▸ Input records
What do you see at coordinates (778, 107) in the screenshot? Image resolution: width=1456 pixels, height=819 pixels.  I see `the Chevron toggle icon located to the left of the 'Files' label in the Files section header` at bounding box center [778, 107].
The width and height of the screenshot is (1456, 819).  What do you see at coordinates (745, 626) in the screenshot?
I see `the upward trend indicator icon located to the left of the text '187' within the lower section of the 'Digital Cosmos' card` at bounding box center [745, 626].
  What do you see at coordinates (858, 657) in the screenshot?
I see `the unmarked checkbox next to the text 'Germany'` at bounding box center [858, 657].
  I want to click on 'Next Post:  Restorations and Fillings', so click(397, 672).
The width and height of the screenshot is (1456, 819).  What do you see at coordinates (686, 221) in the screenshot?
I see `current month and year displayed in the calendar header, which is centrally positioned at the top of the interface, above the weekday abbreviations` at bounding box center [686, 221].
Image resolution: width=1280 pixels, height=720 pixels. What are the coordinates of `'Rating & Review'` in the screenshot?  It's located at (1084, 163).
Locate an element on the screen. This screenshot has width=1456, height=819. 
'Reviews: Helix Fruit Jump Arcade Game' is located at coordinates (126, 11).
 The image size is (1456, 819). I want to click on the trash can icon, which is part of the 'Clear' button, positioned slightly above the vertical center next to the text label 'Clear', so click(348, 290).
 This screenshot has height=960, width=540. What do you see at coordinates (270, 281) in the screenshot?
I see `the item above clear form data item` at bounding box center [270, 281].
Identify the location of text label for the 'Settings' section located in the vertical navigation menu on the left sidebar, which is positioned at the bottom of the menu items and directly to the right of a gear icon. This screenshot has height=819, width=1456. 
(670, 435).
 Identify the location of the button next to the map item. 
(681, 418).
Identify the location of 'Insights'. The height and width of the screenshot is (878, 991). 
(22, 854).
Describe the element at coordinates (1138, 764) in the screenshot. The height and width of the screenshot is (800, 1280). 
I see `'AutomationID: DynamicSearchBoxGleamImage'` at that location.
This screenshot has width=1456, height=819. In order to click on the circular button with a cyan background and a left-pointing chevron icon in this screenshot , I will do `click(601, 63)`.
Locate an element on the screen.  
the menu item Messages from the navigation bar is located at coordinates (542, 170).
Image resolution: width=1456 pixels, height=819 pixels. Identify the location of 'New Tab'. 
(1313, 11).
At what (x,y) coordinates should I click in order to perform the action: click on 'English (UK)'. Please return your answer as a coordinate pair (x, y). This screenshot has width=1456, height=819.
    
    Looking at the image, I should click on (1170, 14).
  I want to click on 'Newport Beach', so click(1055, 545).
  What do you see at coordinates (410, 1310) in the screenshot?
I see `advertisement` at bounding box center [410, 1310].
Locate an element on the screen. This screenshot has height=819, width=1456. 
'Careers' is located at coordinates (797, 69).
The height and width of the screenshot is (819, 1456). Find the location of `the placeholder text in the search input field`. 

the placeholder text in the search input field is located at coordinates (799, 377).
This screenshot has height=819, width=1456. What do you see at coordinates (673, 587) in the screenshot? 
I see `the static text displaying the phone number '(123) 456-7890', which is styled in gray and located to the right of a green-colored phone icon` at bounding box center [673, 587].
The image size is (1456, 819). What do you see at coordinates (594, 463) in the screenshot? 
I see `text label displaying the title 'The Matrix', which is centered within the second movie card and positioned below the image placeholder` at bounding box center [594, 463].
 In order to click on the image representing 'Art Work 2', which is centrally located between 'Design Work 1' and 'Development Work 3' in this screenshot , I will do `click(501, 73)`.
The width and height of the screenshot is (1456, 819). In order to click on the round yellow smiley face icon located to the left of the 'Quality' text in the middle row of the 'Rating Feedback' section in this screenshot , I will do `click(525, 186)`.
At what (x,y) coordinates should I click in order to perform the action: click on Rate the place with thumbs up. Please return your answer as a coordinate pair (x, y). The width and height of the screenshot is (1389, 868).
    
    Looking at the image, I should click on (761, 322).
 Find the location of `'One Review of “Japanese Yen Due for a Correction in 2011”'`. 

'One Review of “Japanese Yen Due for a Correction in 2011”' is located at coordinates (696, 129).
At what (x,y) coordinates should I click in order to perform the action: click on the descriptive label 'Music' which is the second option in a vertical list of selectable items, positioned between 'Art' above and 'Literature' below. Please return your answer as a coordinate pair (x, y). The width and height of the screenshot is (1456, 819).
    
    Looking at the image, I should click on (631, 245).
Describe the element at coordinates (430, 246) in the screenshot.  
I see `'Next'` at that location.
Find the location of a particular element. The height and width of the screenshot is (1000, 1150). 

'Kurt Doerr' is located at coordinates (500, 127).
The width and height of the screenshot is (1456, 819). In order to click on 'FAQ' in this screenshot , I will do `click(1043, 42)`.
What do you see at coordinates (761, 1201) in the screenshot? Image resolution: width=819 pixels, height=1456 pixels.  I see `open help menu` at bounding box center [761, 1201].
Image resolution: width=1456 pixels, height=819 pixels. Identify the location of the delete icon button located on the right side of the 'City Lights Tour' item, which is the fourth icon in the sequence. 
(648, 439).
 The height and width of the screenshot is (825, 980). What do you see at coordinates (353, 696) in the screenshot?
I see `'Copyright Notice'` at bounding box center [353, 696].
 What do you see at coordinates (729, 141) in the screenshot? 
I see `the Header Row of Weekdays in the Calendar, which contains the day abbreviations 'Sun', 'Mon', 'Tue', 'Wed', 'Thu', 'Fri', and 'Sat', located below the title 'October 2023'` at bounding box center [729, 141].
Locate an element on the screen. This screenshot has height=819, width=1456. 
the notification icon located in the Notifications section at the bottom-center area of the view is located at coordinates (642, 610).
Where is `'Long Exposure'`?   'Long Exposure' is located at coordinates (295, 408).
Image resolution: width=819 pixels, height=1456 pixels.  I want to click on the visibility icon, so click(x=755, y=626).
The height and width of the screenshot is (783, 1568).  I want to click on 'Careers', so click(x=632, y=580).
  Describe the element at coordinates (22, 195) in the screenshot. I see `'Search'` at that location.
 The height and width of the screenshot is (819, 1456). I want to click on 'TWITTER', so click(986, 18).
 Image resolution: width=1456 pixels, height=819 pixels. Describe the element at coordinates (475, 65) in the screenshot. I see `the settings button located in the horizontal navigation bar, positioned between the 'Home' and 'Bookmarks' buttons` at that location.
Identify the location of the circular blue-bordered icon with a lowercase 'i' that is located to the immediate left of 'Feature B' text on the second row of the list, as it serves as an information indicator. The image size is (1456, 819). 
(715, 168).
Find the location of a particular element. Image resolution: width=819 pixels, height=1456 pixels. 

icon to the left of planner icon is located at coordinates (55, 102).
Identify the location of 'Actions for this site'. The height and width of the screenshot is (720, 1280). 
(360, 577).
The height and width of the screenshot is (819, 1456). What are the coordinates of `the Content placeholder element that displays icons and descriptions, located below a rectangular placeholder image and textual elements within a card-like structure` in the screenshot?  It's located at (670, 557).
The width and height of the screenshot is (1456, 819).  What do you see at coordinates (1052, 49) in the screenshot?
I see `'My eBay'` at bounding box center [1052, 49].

▸ Aim
Gather every line of the records that includes the word "list", with uppercase and lowercase letters treated as different.

▸ Response to the exercise
At what (x,y) coordinates should I click in order to perform the action: click on the descriptive label 'Music' which is the second option in a vertical list of selectable items, positioned between 'Art' above and 'Literature' below. Please return your answer as a coordinate pair (x, y). The width and height of the screenshot is (1456, 819).
Identify the location of the circular blue-bordered icon with a lowercase 'i' that is located to the immediate left of 'Feature B' text on the second row of the list, as it serves as an information indicator. The image size is (1456, 819). 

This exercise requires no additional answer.